WHAT IS EXPECTED: Beginning with the first entry, print all the records exactly.

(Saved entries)

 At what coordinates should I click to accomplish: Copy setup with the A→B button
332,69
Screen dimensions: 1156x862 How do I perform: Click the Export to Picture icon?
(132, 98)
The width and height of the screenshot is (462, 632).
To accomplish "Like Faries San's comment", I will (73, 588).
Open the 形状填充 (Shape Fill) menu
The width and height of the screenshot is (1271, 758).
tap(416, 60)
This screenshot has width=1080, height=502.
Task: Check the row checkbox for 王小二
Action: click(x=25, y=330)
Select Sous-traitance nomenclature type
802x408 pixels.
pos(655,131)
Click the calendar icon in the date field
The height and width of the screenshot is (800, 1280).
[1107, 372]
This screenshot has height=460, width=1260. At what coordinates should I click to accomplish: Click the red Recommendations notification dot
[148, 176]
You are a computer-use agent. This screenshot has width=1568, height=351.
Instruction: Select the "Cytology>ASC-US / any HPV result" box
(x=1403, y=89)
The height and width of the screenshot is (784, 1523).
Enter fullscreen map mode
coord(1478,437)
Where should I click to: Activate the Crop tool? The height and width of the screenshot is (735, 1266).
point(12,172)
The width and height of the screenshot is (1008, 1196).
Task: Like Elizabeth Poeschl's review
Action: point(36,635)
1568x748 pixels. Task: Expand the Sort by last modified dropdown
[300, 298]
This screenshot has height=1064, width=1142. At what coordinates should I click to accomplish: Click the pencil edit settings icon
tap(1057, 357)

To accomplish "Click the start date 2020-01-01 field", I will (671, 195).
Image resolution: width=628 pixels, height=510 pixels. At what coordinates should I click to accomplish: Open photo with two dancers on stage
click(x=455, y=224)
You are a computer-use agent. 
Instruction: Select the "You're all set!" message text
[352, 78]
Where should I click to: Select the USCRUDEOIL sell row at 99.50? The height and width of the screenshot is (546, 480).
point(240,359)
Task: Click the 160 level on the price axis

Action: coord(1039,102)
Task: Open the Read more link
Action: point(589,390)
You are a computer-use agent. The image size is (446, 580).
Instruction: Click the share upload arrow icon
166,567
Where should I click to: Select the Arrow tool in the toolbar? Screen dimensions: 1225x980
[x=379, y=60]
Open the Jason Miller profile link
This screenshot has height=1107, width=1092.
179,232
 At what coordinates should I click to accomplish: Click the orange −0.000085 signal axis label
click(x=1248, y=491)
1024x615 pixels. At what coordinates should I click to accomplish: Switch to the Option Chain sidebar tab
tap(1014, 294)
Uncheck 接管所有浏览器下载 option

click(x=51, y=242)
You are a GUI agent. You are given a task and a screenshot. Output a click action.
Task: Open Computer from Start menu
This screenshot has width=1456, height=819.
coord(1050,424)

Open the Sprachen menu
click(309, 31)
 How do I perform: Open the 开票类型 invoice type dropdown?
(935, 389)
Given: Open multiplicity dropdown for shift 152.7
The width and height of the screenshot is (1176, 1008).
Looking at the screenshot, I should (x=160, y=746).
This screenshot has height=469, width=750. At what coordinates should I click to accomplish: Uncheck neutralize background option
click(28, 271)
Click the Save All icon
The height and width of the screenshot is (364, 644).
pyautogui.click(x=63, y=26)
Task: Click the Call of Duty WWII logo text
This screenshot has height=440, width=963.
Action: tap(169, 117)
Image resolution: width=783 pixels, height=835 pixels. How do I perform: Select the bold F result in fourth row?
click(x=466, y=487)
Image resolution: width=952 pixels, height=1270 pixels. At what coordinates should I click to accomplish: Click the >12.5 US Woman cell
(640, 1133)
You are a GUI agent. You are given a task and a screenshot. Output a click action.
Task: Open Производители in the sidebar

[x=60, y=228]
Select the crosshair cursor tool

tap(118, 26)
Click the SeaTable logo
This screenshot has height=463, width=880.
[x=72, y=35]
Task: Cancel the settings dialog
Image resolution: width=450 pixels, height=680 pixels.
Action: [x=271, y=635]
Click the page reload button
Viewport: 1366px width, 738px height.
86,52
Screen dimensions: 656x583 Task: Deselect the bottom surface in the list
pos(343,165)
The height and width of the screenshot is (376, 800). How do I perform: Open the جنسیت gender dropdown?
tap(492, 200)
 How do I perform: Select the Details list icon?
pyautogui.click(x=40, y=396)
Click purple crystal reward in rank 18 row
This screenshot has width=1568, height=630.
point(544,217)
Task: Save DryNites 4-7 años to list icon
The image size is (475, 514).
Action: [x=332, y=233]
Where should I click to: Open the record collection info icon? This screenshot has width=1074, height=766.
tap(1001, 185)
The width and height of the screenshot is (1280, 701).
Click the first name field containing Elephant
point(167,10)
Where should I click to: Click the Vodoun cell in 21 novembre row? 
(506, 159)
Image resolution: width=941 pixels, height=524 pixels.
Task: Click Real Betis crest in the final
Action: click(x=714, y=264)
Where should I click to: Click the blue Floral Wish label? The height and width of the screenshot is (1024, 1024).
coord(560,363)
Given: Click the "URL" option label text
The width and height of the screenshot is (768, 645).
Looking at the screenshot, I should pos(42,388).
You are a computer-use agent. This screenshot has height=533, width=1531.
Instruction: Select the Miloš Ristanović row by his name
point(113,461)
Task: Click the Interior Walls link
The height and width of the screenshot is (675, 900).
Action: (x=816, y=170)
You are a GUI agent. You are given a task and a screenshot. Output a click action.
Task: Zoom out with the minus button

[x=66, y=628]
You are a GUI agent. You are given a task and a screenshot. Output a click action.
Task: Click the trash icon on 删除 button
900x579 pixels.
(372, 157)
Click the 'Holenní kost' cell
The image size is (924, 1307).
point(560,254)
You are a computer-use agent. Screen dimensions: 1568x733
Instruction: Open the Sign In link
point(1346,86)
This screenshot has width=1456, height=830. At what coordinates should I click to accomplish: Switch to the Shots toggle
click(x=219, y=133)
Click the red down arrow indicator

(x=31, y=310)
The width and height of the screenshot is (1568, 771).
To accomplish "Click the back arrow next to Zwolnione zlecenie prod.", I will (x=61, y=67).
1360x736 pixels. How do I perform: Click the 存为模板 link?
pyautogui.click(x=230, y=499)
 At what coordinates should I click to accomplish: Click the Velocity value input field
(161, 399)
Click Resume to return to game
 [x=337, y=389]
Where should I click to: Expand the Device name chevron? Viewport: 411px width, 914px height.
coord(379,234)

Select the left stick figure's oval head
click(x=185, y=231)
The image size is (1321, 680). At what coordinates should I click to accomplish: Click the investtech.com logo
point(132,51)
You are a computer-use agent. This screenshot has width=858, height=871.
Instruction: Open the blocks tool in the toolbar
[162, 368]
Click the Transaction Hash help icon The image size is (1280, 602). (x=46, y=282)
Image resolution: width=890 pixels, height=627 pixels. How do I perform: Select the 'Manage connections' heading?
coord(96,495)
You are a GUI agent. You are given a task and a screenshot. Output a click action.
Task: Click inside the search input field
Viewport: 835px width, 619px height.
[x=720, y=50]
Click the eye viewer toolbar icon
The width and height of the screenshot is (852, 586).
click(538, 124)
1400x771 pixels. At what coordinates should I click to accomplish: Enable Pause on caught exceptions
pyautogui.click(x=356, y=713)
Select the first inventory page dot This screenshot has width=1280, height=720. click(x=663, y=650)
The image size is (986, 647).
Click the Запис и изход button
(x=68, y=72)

WRITTEN REPLY:
 At what coordinates should I click to accomplish: Copy setup with the A→B button
332,69
Screen dimensions: 1156x862 How do I perform: Click the Export to Picture icon?
(132, 98)
The width and height of the screenshot is (462, 632).
To accomplish "Like Faries San's comment", I will (73, 588).
Open the 形状填充 (Shape Fill) menu
The width and height of the screenshot is (1271, 758).
tap(416, 60)
This screenshot has width=1080, height=502.
Task: Check the row checkbox for 王小二
Action: click(x=25, y=330)
Select Sous-traitance nomenclature type
802x408 pixels.
pos(655,131)
Click the calendar icon in the date field
The height and width of the screenshot is (800, 1280).
[1107, 372]
This screenshot has height=460, width=1260. At what coordinates should I click to accomplish: Click the red Recommendations notification dot
[148, 176]
You are a computer-use agent. This screenshot has width=1568, height=351.
Instruction: Select the "Cytology>ASC-US / any HPV result" box
(x=1403, y=89)
The height and width of the screenshot is (784, 1523).
Enter fullscreen map mode
coord(1478,437)
Where should I click to: Activate the Crop tool? The height and width of the screenshot is (735, 1266).
point(12,172)
The width and height of the screenshot is (1008, 1196).
Task: Like Elizabeth Poeschl's review
Action: point(36,635)
1568x748 pixels. Task: Expand the Sort by last modified dropdown
[300, 298]
This screenshot has height=1064, width=1142. At what coordinates should I click to accomplish: Click the pencil edit settings icon
tap(1057, 357)

To accomplish "Click the start date 2020-01-01 field", I will (671, 195).
Image resolution: width=628 pixels, height=510 pixels. At what coordinates should I click to accomplish: Open photo with two dancers on stage
click(x=455, y=224)
You are a computer-use agent. 
Instruction: Select the "You're all set!" message text
[352, 78]
Where should I click to: Select the USCRUDEOIL sell row at 99.50? The height and width of the screenshot is (546, 480).
point(240,359)
Task: Click the 160 level on the price axis

Action: coord(1039,102)
Task: Open the Read more link
Action: point(589,390)
You are a computer-use agent. The image size is (446, 580).
Instruction: Click the share upload arrow icon
166,567
Where should I click to: Select the Arrow tool in the toolbar? Screen dimensions: 1225x980
[x=379, y=60]
Open the Jason Miller profile link
This screenshot has height=1107, width=1092.
179,232
 At what coordinates should I click to accomplish: Click the orange −0.000085 signal axis label
click(x=1248, y=491)
1024x615 pixels. At what coordinates should I click to accomplish: Switch to the Option Chain sidebar tab
tap(1014, 294)
Uncheck 接管所有浏览器下载 option

click(x=51, y=242)
You are a GUI agent. You are given a task and a screenshot. Output a click action.
Task: Open Computer from Start menu
This screenshot has width=1456, height=819.
coord(1050,424)

Open the Sprachen menu
click(309, 31)
 How do I perform: Open the 开票类型 invoice type dropdown?
(935, 389)
Given: Open multiplicity dropdown for shift 152.7
The width and height of the screenshot is (1176, 1008).
Looking at the screenshot, I should (x=160, y=746).
This screenshot has height=469, width=750. At what coordinates should I click to accomplish: Uncheck neutralize background option
click(28, 271)
Click the Save All icon
The height and width of the screenshot is (364, 644).
pyautogui.click(x=63, y=26)
Task: Click the Call of Duty WWII logo text
This screenshot has height=440, width=963.
Action: tap(169, 117)
Image resolution: width=783 pixels, height=835 pixels. How do I perform: Select the bold F result in fourth row?
click(x=466, y=487)
Image resolution: width=952 pixels, height=1270 pixels. At what coordinates should I click to accomplish: Click the >12.5 US Woman cell
(640, 1133)
You are a GUI agent. You are given a task and a screenshot. Output a click action.
Task: Open Производители in the sidebar

[x=60, y=228]
Select the crosshair cursor tool

tap(118, 26)
Click the SeaTable logo
This screenshot has height=463, width=880.
[x=72, y=35]
Task: Cancel the settings dialog
Image resolution: width=450 pixels, height=680 pixels.
Action: [x=271, y=635]
Click the page reload button
Viewport: 1366px width, 738px height.
86,52
Screen dimensions: 656x583 Task: Deselect the bottom surface in the list
pos(343,165)
The height and width of the screenshot is (376, 800). How do I perform: Open the جنسیت gender dropdown?
tap(492, 200)
 How do I perform: Select the Details list icon?
pyautogui.click(x=40, y=396)
Click purple crystal reward in rank 18 row
This screenshot has width=1568, height=630.
point(544,217)
Task: Save DryNites 4-7 años to list icon
The image size is (475, 514).
Action: [x=332, y=233]
Where should I click to: Open the record collection info icon? This screenshot has width=1074, height=766.
tap(1001, 185)
The width and height of the screenshot is (1280, 701).
Click the first name field containing Elephant
point(167,10)
Where should I click to: Click the Vodoun cell in 21 novembre row? 
(506, 159)
Image resolution: width=941 pixels, height=524 pixels.
Task: Click Real Betis crest in the final
Action: click(x=714, y=264)
Where should I click to: Click the blue Floral Wish label? The height and width of the screenshot is (1024, 1024).
coord(560,363)
Given: Click the "URL" option label text
The width and height of the screenshot is (768, 645).
Looking at the screenshot, I should pos(42,388).
You are a computer-use agent. This screenshot has height=533, width=1531.
Instruction: Select the Miloš Ristanović row by his name
point(113,461)
Task: Click the Interior Walls link
The height and width of the screenshot is (675, 900).
Action: (x=816, y=170)
You are a GUI agent. You are given a task and a screenshot. Output a click action.
Task: Zoom out with the minus button

[x=66, y=628]
You are a GUI agent. You are given a task and a screenshot. Output a click action.
Task: Click the trash icon on 删除 button
900x579 pixels.
(372, 157)
Click the 'Holenní kost' cell
The image size is (924, 1307).
point(560,254)
You are a computer-use agent. Screen dimensions: 1568x733
Instruction: Open the Sign In link
point(1346,86)
This screenshot has width=1456, height=830. At what coordinates should I click to accomplish: Switch to the Shots toggle
click(x=219, y=133)
Click the red down arrow indicator

(x=31, y=310)
The width and height of the screenshot is (1568, 771).
To accomplish "Click the back arrow next to Zwolnione zlecenie prod.", I will (x=61, y=67).
1360x736 pixels. How do I perform: Click the 存为模板 link?
pyautogui.click(x=230, y=499)
 At what coordinates should I click to accomplish: Click the Velocity value input field
(161, 399)
Click Resume to return to game
 [x=337, y=389]
Where should I click to: Expand the Device name chevron? Viewport: 411px width, 914px height.
coord(379,234)

Select the left stick figure's oval head
click(x=185, y=231)
The image size is (1321, 680). At what coordinates should I click to accomplish: Click the investtech.com logo
point(132,51)
You are a computer-use agent. This screenshot has width=858, height=871.
Instruction: Open the blocks tool in the toolbar
[162, 368]
Click the Transaction Hash help icon The image size is (1280, 602). (x=46, y=282)
Image resolution: width=890 pixels, height=627 pixels. How do I perform: Select the 'Manage connections' heading?
coord(96,495)
You are a GUI agent. You are given a task and a screenshot. Output a click action.
Task: Click inside the search input field
Viewport: 835px width, 619px height.
[x=720, y=50]
Click the eye viewer toolbar icon
The width and height of the screenshot is (852, 586).
click(538, 124)
1400x771 pixels. At what coordinates should I click to accomplish: Enable Pause on caught exceptions
pyautogui.click(x=356, y=713)
Select the first inventory page dot This screenshot has width=1280, height=720. click(x=663, y=650)
The image size is (986, 647).
Click the Запис и изход button
(x=68, y=72)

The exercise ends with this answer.